Recent European Commission legal win against chemical industry group sets an important precedent, holding the door open for more systematic restrictions of substances hampering circular economy under the new revision of the Ecodesign Directive, Bich Dao and Stéphane Arditi report.
Two years after the legal battle began between the European Commission and chemical industry group – Bromine Science Environmental Forum (BSEF), the General Court of the EU has dismissed the industry’s attempt to overturn the ban on the use of halogenated flame retardants (HRFs) in electronic displays.

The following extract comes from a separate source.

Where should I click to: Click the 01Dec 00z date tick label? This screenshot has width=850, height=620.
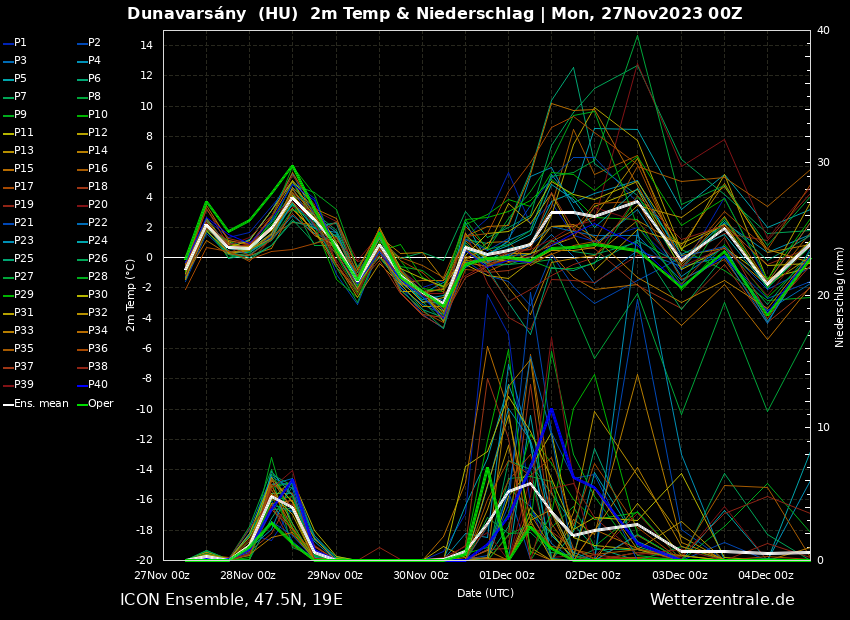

Originally introduced by the European Commission with the support of national experts, the ban on HFRs in electronic displays – the first such measure to be applied under the Ecodesign Directive, aimed to improve recycling of plastics parts of televisions and monitors, while also protecting public health.
HFRs in plastic material are added to slow down ignition in case of fire, but they are not without consequences on human health, and alternatives exist to fulfil the same function when needed.
The toxicity of some HFRs is widely recognised, many of which are based on bromine, several of which have already been banned for their potential health and environmental impact. Most notably in the case of the Ecodesign Directive, these flame retardant chemicals make it difficult if not impossible to safely recycle plastic parts of electric or electronic equipment (EEE). In fact, with current technical tests, it is not feasible for recyclers to easily distinguish between halogenated parts from normal ones, making it expensive to perfectly sort EEE waste on this dimension. A consequence of such a difficulty is that the nasty traces of restricted HFRs are found in recycled plastic products, including childrens’ toys and kitchen equipment, posing risks of cancer and hormone disruption in adults, as well as neurological deficits in children.The fight against HFRs extends beyond EEE plastic recycling.
Parallel to the campaign for electronics, phase-out calls in the furniture industry are also well underway, supported by an alliance of firefighters, the furniture industry, recyclers, governments, and health and environmental experts from around the world.
Industry setting fires
The ban quickly came under fire by the Bromine Science Environmental Forum (BSEF) in 2020, who argued that the ban poses targeted discriminations against manufacturers of electronic displays. Additionally, BSEF also complained that the ban included both substances that are and are not already restricted under EU chemicals legislation, a pedantic point considering the fact that the ban covers a group of chemically similar substances, and their hindrance on the recycling process of EEE.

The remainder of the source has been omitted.